** Text passage **
Spotlight


August 18th, 2014

Children’s cancer expert backs Saatchi Innovation Bill

Professor David Walker, a children’s cancer expert at Nottingham, is supporting Lord Maurice Saatchi’s campaign to give doctors more freedom to try new ways to treat rare and terminal cancers.

If made law, Lord Saatchis Medical Innovation Bill would allow oncologists to explore innovative therapies, while building evidence for clinical trials.

The Bill is proceeding to a second reading in the House of Lords.

Professor Walker, who co-founded the UK’s leading Children’s Brain Tumour Research Centre, said: “When cancer patients have ‘nowhere else to go’ and if there is no trial for which they are eligible, they need to be able to try treatments that might work, based upon the best judgment of their medical advisors.

“We need to allow them to try such new drugs that may be applicable and collect that experience to inform the next generation of trials. The Saatchi Bill would do this, by protecting individual doctors who try new, licensed but untrialled treatments, on patients who have consented to such treatment outside of a formal trial.

** Work order 1 **
Answer these from the Saatchi Bill article:
(a) Where is Professor David Walker a children's cancer expert?
(b) To what stage is the Bill proceeding in the House of Lords?
(c) What did Professor Walker co-found?
** Work order 2 **
Swap "oncologists" for "cancer doctors" in the Saatchi Bill article, and write out the part starting with "August 18th, 2014" and going on through "their medical advisors.".
You won't need the items that come next.

** Data under study **

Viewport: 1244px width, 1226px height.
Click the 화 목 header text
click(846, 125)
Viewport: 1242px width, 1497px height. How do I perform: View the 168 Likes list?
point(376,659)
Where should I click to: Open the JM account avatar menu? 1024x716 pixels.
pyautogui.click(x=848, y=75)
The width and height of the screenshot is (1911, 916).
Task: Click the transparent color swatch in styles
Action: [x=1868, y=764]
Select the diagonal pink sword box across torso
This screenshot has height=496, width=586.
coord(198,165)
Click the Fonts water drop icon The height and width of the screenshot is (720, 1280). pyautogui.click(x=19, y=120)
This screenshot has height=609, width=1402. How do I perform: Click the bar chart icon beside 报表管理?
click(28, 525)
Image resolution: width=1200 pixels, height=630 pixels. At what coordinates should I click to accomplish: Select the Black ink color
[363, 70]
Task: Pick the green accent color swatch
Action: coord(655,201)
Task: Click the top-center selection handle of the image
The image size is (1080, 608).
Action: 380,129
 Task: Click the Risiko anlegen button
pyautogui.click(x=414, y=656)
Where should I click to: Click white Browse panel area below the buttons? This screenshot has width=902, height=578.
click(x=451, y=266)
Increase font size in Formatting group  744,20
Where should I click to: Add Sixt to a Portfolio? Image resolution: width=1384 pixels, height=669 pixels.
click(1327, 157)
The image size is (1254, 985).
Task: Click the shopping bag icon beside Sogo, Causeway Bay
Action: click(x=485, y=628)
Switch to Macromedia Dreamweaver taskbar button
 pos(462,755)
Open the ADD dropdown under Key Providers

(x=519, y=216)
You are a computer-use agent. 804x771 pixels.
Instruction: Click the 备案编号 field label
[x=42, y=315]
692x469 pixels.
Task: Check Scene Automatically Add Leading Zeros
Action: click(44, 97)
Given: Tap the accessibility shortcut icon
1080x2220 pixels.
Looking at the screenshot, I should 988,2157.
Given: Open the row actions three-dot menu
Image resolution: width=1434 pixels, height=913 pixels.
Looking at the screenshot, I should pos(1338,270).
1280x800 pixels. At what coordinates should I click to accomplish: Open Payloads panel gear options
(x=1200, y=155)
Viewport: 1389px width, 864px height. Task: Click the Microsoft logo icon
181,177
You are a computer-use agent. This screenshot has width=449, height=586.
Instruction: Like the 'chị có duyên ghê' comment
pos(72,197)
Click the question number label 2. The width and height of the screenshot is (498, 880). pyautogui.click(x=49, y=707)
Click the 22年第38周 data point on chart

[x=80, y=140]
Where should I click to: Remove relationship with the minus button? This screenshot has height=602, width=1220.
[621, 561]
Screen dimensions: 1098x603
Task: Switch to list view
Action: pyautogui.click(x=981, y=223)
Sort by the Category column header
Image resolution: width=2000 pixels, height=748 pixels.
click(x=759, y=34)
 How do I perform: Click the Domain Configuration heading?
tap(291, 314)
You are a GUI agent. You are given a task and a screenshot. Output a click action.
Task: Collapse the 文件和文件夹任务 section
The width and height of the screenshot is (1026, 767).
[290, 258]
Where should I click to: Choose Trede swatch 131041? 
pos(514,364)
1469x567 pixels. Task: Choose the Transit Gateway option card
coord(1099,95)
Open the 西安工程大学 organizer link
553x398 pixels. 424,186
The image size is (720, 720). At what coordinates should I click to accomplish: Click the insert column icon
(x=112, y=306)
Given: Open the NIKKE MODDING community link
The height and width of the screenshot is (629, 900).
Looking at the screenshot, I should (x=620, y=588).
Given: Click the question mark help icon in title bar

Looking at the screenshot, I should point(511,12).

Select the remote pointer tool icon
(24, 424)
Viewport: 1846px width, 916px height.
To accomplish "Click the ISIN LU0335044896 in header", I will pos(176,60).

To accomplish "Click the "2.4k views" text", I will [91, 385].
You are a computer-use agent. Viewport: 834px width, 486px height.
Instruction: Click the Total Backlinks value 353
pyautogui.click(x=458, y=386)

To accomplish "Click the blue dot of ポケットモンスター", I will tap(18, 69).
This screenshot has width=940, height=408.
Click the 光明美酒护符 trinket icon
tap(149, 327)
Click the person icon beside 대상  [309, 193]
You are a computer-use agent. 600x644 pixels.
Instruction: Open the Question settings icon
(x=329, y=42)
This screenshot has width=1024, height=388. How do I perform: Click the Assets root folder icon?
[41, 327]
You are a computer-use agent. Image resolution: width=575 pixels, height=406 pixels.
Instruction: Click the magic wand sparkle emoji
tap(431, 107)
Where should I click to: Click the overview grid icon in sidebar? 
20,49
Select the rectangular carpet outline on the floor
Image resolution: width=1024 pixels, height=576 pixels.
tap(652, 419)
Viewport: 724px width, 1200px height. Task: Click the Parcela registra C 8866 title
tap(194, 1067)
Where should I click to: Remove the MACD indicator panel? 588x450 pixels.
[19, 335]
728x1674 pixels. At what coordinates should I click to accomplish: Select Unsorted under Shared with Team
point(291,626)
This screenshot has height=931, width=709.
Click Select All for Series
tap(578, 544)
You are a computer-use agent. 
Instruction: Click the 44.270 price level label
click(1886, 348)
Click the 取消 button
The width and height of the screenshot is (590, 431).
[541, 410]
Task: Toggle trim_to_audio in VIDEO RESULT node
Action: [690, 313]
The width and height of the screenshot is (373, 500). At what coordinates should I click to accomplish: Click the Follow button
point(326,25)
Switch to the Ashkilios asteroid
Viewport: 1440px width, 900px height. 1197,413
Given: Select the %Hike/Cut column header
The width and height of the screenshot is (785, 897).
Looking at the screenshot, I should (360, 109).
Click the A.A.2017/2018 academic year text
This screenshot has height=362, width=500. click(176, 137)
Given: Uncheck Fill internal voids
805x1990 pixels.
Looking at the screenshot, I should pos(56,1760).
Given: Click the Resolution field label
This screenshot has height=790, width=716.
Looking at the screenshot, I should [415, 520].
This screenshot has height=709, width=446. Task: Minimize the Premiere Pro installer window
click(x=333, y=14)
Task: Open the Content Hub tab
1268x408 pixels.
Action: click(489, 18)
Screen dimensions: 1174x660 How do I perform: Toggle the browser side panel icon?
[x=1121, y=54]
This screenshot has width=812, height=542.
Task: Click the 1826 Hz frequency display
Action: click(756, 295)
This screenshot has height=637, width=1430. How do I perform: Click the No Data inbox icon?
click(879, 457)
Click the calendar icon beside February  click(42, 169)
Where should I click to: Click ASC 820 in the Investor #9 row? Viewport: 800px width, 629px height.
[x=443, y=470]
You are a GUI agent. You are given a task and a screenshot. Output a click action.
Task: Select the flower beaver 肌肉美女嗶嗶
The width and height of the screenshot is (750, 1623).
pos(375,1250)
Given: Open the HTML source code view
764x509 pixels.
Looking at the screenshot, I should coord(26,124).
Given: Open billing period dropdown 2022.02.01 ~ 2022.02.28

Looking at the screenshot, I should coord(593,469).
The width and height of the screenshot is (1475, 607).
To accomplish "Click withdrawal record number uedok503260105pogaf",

** Answer area 1 **
(a) Nottingham
(b) A second reading
(c) The UK's leading Children's Brain Tumour Research Centre

** Answer area 2 **
August 18th, 2014

Children’s cancer expert backs Saatchi Innovation Bill

Professor David Walker, a children’s cancer expert at Nottingham, is supporting Lord Maurice Saatchi’s campaign to give doctors more freedom to try new ways to treat rare and terminal cancers.

If made law, Lord Saatchis Medical Innovation Bill would allow cancer doctors to explore innovative therapies, while building evidence for clinical trials.

The Bill is proceeding to a second reading in the House of Lords.

Professor Walker, who co-founded the UK’s leading Children’s Brain Tumour Research Centre, said: “When cancer patients have ‘nowhere else to go’ and if there is no trial for which they are eligible, they need to be able to try treatments that might work, based upon the best judgment of their medical advisors.